Reproduce only the lines below from the line containing "Where should I" to the line containing "Task: Open 观中新闻 in the top navigation bar", exactly as written, with both end lines kept. Omit the pictures.

(Stored records)

◇ ◇ ◇ ◇ ◇ ◇ ◇

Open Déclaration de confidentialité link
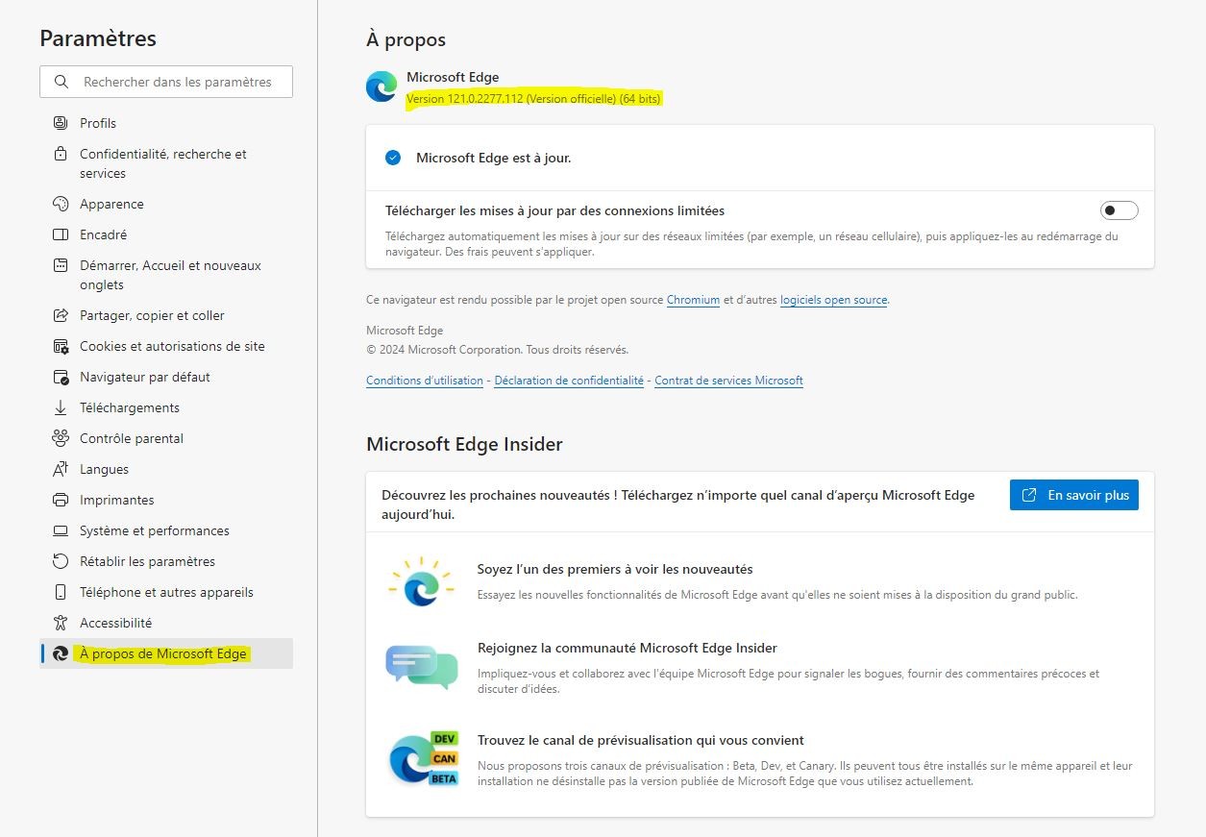 [x=569, y=381]
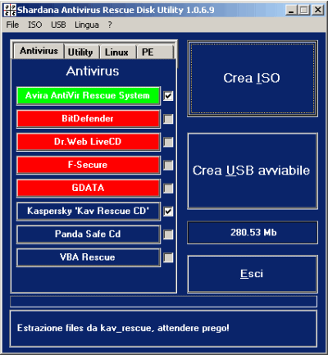
Task: Check the F-Secure checkbox
Action: (168, 165)
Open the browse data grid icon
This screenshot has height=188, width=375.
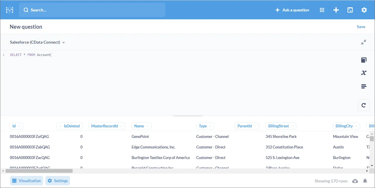tap(322, 10)

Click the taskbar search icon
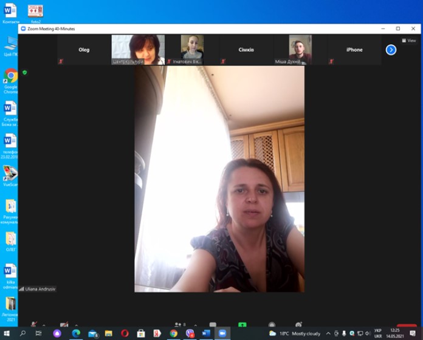[x=22, y=333]
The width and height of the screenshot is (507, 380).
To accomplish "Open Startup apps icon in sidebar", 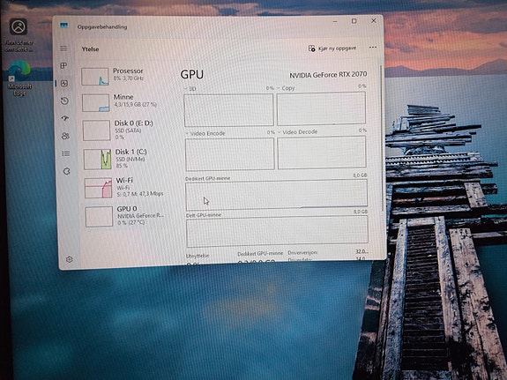I will point(65,118).
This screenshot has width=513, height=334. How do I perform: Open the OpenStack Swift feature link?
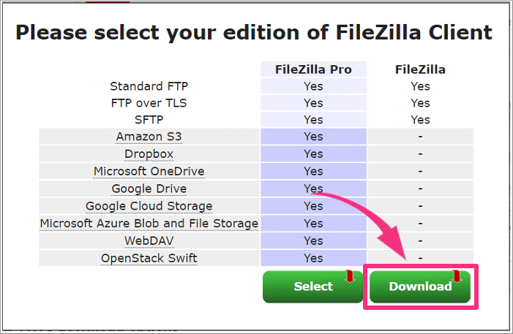click(149, 258)
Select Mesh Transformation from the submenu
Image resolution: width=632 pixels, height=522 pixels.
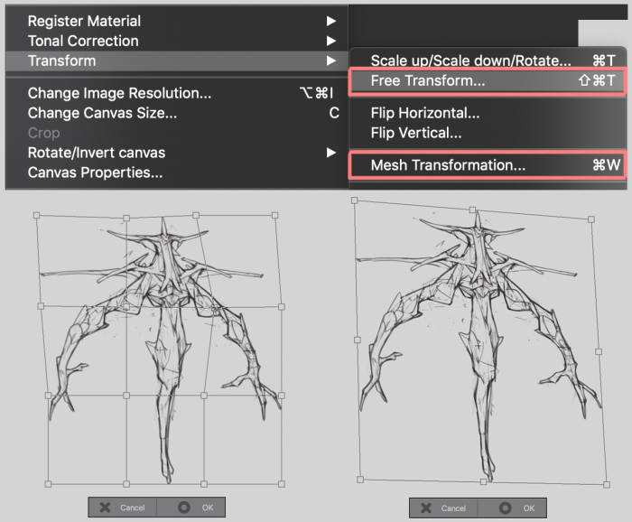[448, 165]
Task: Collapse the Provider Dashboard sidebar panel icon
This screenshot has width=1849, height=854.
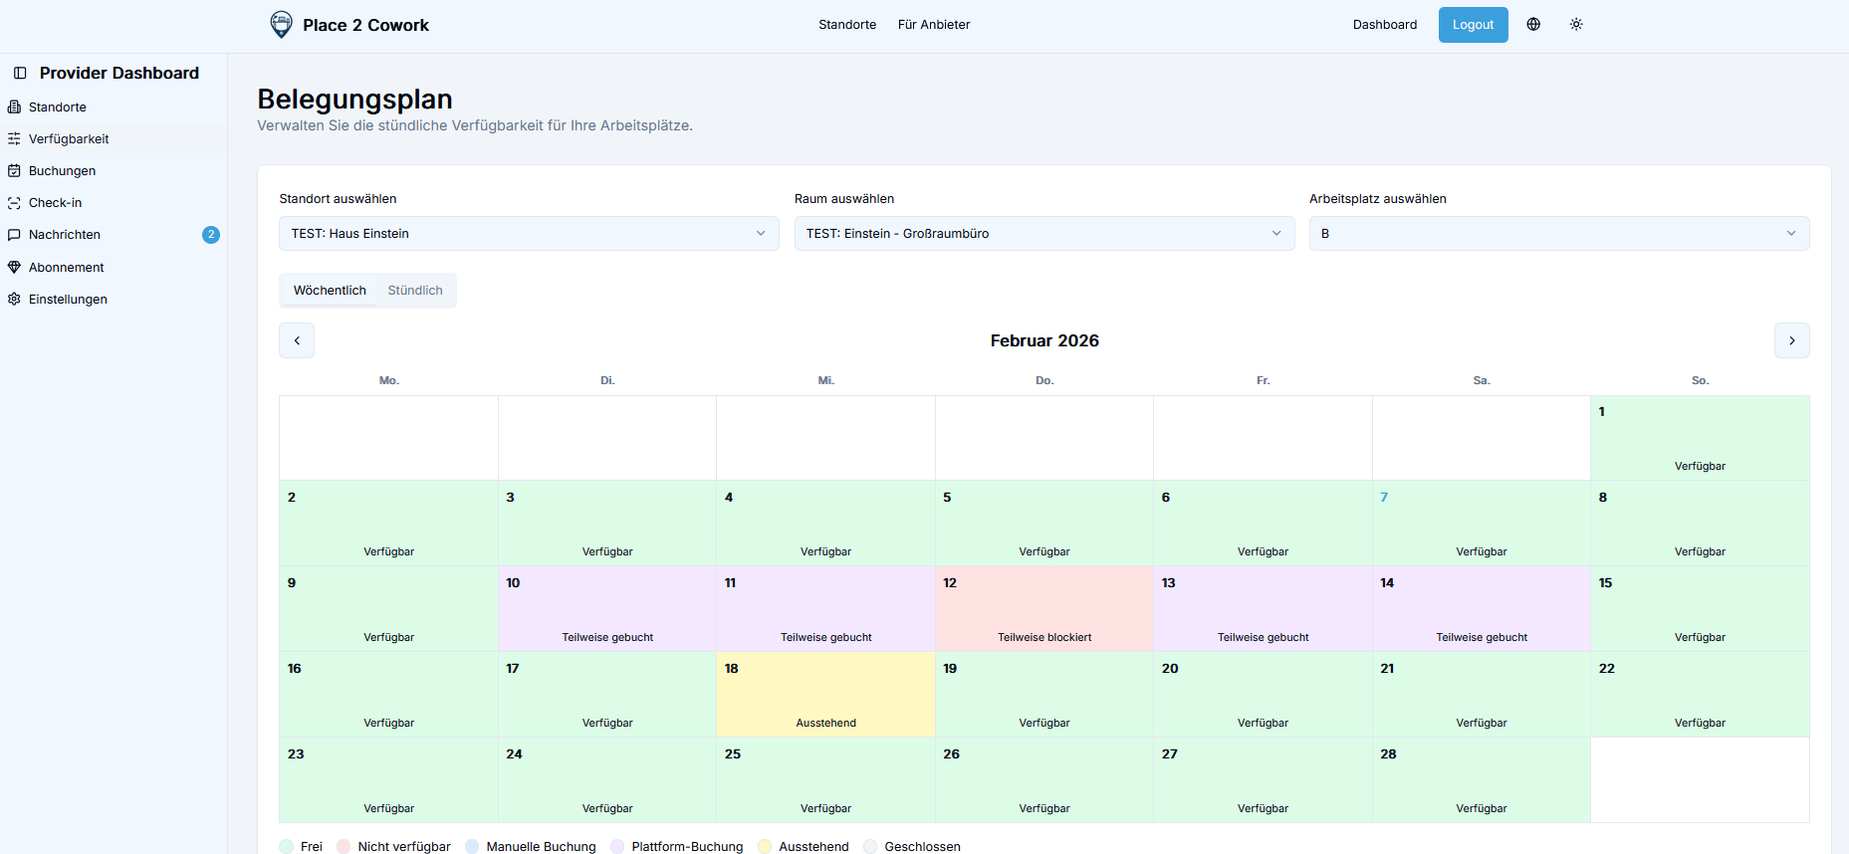Action: pyautogui.click(x=20, y=74)
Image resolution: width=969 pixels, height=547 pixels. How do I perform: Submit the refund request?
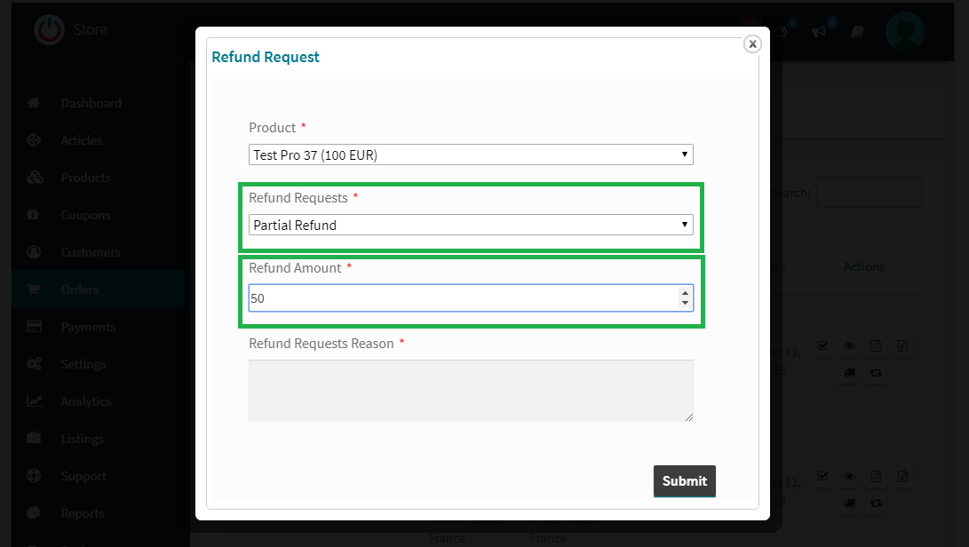click(685, 481)
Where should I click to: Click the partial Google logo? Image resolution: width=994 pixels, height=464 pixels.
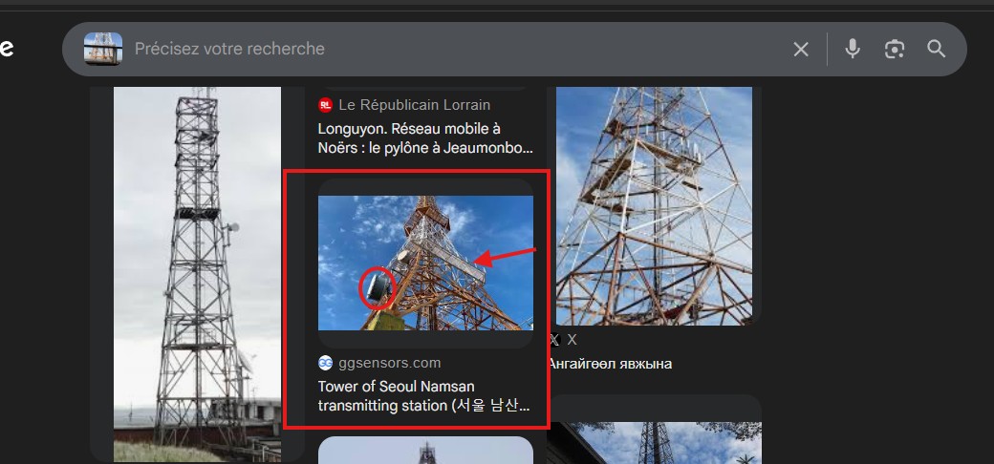pos(7,49)
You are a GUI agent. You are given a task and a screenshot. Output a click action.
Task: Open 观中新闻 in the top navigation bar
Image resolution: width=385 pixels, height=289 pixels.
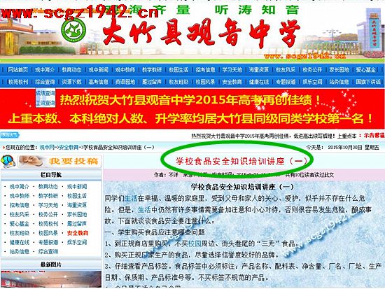[x=99, y=70]
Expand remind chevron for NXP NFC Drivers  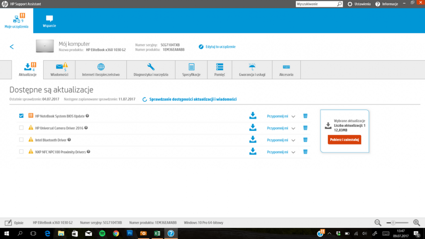[293, 152]
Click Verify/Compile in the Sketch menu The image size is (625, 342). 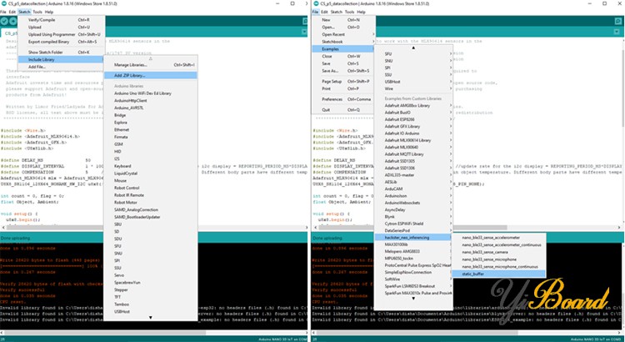coord(40,19)
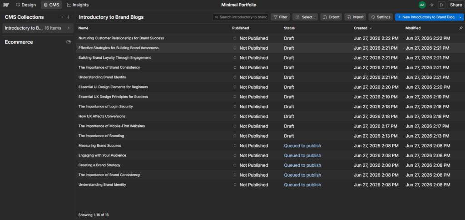The image size is (465, 220).
Task: Open the Measuring Brand Success item
Action: click(x=99, y=146)
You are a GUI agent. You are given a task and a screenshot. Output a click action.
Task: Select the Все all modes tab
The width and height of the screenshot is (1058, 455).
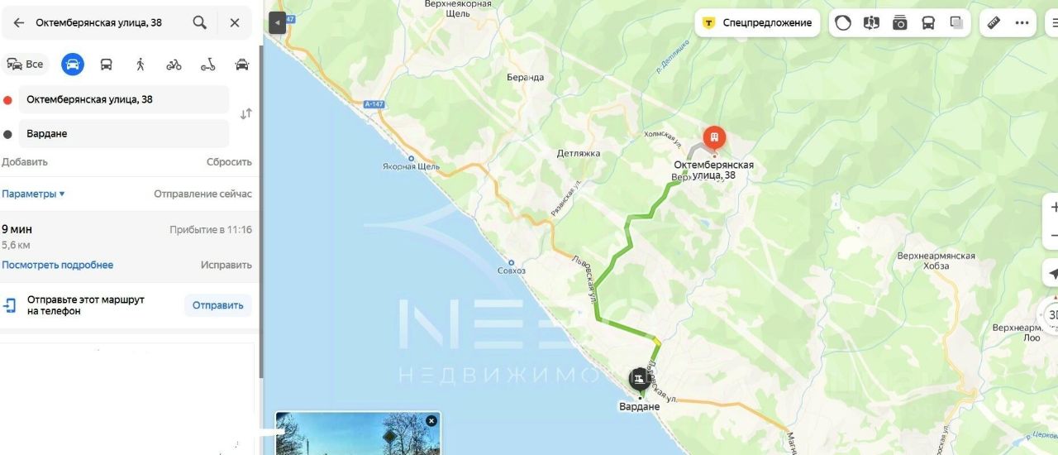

◇ ◇ ◇ ◇ ◇ ◇ ◇

#### Result for this exercise:
Where should I click to: Click the partial Google logo? Image resolution: width=994 pixels, height=464 pixels.
pos(7,49)
You are a GUI agent. You are given a task and a screenshot. Output a click action.
Task: Open 观中新闻 in the top navigation bar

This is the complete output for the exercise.